→ **KUTIPAN TEKS**:
────────────────────
Makepung merupakan balap kerbau asal Kabupaten Jembrana, Bali. Saat makepung, kerbau yang telah dirias dan ditunggangi joki akan berpacu di atas lintasan untuk menunjukkan kekuatan dan kecepatan.
Makepung menjadi warisan budaya yang kaya akan nilai sejarah dan semangat gotong royong masyarakat agraris Bali. Buku Top 15 Travel Destinations in Indonesia oleh Barry Kusuma menyebutkan tradisi makepung berasal dari kebiasaan para petani membajak sawah secara bersama-sama.
Lambat laun, tradisi agraris itu berkembang menjadi ajang adu ketangkasan. Bahkan, makepung menjadi tontonan rakyat yang meriah dan ditetapkan sebagai salah satu daya tarik wisata budaya khas Jembrana.
────────────────────
→ **DATA DITAMPILKAN**:
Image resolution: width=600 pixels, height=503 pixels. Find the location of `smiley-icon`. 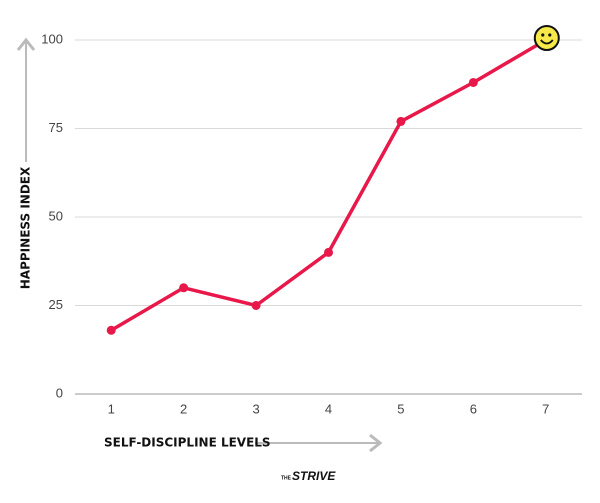

smiley-icon is located at coordinates (546, 38).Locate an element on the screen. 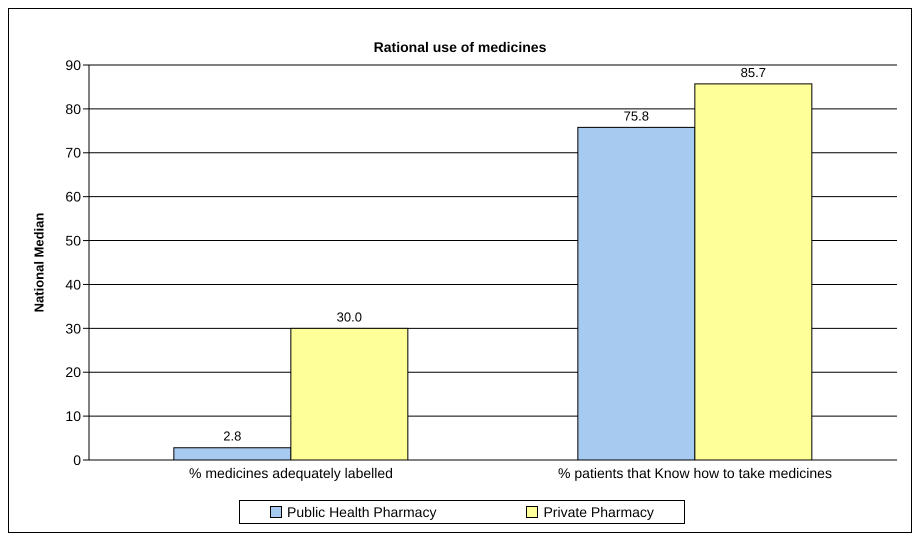  data-label: 85.7 is located at coordinates (753, 72).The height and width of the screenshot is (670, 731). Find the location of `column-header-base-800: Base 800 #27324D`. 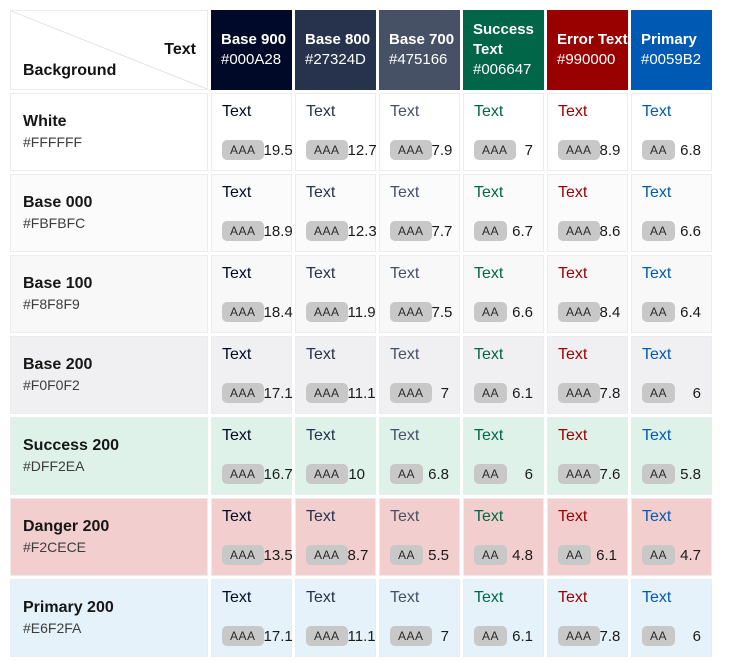

column-header-base-800: Base 800 #27324D is located at coordinates (336, 50).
────────────────────
→ **DESKRIPSI TUGAS**:
Menurut teks tentang makepung, dari kebiasaan apa tradisi makepung berasal? Data di atas diambil dari sumber lain.

→ **JAWABAN LATIHAN**:
Dari kebiasaan para petani membajak sawah secara bersama-sama.